Site Internet
Moins d’une année après la sortie de Blackbraid III, Sgah’gahsowáh sort un EP de trois chansons intitulé Nocturnal Womb. À première vue, ce n’est pas énorme, mais cela aboutit tout même à une durée de plus de vingt minutes.
L’EP s’ouvre avec le morceau éponyme. À peine la musique lancée, on se trouve agressé par un riff dévastateur, un tempo très élevé et une rage débordante ! Une sacrée accroche, soyez-en certains. Puis, d’un coup, surgit un cri d’outre-tombe. Cette voix à glacer le sang, ressemblant plus au hurlement d’un loup affamé qu’à la voix d’un homme, vient donner confirmation qu’il s’agit bien de Blackbraid. Ce morceau est découpé en de nombreux segments différents, comme si la musique en elle-même racontait une histoire. Les changements de tempo sont d’une fluidité telle que tout parait très naturel. En terme de tonalité, ce morceau est plus grave que ce à quoi le groupe a habitué ses fans. Sgah’gahsowáh explique que les deux titres de l’EP ont été composés en même temps que l’album mais que, dans un souci de cohérence artistique, il n’a pas souhaité les inclure dans la trilogie Blackbraid. Tout au long de la chanson, un riff de guitare tourne en boucle, ce qui donne une certaine uniformité à un ensemble qui change passablement de forme. Aucun doute, le style du groupe est plus que respecté, sans que cela semble répétitif, bien au contraire.
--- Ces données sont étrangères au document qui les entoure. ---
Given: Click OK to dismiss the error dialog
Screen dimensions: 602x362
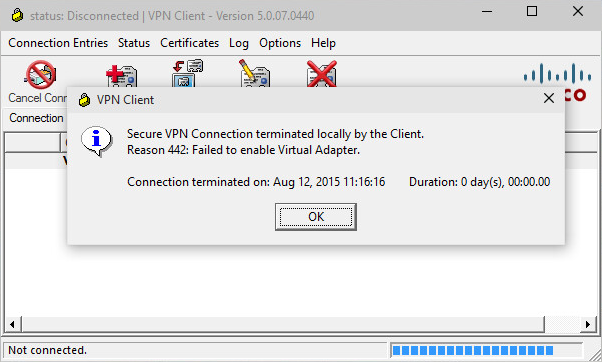Looking at the screenshot, I should point(316,217).
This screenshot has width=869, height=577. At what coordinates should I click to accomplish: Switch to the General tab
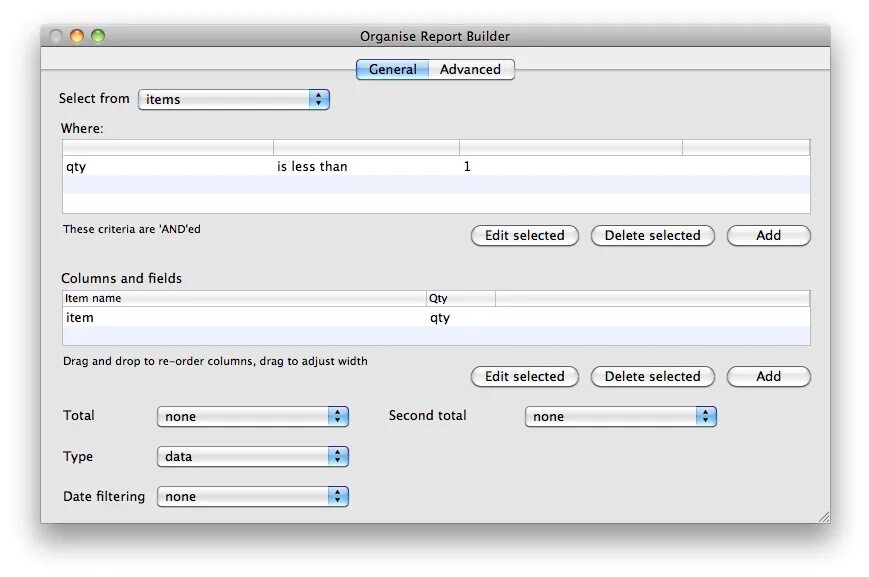[x=392, y=69]
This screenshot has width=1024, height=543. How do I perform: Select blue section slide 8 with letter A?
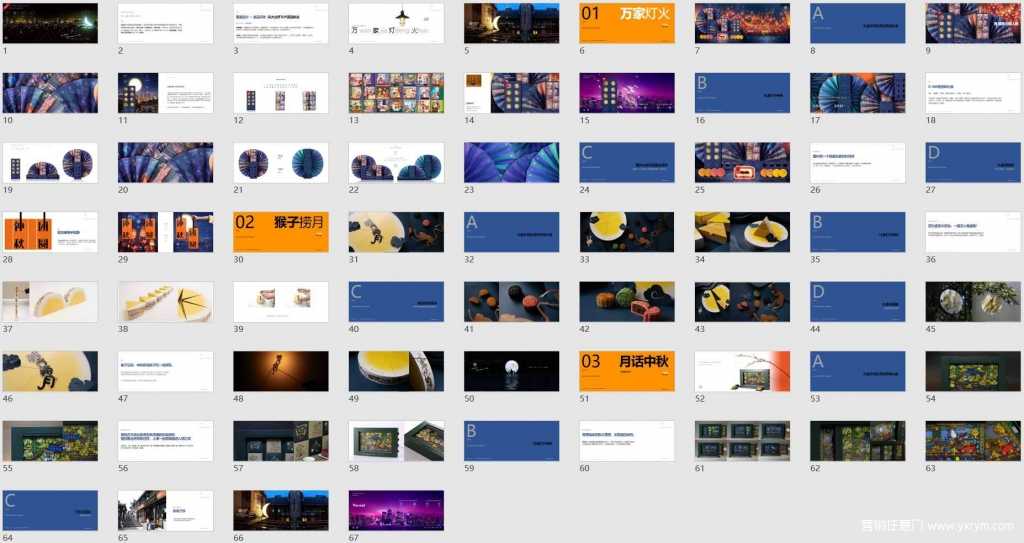tap(857, 23)
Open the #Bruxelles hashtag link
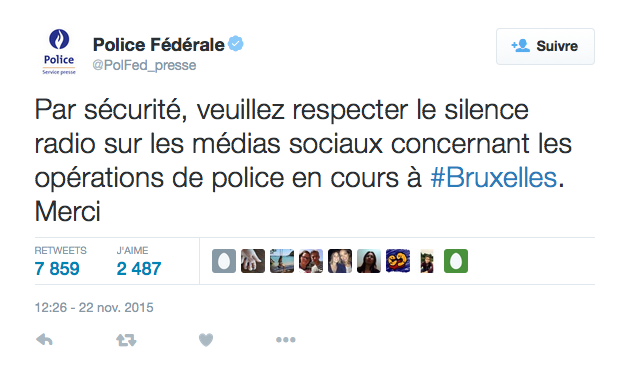Viewport: 632px width, 375px height. (494, 178)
La seconde piste, qui se nomme Celestial Bloodlust, commence de manière plus progressive, passant d’un tempo assez moyen à quelque chose de très rapide. Chaque ligne de chant est entrecoupée par un roulement de toms ou un blast beat. Cela donne l’impression d’une chanson galopante, qui ne s’arrête pas… jusqu’à un ralentissement maîtrisé qui débouche sur un air presque martial qui reste au pas, attendant sagement de pouvoir repartir à l’assaut des tympans de l’auditeur. Cette chanson est beaucoup plus efficace que la première, plus rentre-dedans, étant moins centrée sur la création d’ambiance. Ces deux styles différents, l’un comme l’autre, collent à merveille à la direction artistique de ce projet solo.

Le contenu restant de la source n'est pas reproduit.